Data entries
☆ ☆ ☆

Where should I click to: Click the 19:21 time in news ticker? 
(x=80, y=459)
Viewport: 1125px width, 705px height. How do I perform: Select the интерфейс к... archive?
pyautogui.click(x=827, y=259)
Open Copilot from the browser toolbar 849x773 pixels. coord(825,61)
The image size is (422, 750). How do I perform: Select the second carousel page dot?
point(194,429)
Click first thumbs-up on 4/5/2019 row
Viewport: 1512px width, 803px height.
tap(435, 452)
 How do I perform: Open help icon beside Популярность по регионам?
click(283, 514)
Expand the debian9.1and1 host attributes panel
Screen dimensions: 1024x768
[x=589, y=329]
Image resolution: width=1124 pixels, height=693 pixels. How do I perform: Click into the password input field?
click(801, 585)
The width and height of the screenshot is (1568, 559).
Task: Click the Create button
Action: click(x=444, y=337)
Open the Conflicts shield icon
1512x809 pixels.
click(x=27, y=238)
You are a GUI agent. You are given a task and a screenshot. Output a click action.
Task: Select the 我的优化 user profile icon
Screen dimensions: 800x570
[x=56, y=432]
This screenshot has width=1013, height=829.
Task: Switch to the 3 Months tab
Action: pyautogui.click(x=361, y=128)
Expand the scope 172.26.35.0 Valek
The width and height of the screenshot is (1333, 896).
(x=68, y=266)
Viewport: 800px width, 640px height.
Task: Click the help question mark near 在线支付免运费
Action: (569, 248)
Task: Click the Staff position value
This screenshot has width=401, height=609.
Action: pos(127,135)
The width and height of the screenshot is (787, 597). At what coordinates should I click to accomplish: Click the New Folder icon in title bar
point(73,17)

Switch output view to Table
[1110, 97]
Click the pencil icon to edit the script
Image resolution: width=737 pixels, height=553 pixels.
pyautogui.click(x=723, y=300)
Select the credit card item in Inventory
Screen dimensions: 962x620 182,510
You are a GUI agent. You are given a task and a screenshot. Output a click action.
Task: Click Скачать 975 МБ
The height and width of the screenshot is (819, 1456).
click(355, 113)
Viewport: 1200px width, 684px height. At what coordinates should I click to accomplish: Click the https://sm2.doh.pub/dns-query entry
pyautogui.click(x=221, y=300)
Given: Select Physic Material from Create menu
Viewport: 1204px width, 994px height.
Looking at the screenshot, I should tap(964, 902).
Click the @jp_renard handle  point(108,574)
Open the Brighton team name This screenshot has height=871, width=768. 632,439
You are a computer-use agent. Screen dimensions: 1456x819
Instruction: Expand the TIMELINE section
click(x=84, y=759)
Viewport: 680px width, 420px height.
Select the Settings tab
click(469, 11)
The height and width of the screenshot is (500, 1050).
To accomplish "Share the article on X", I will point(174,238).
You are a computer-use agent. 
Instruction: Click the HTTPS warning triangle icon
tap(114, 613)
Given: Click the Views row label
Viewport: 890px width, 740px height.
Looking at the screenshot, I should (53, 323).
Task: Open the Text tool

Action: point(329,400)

☆ ☆ ☆

■ Work to complete ■
The line with "Instruction: Click the" through the last line of the entries above: output exactly those lines and nothing else.

■ Output for this task ■
Instruction: Click the HTTPS warning triangle icon
tap(114, 613)
Given: Click the Views row label
Viewport: 890px width, 740px height.
Looking at the screenshot, I should (53, 323).
Task: Open the Text tool

Action: point(329,400)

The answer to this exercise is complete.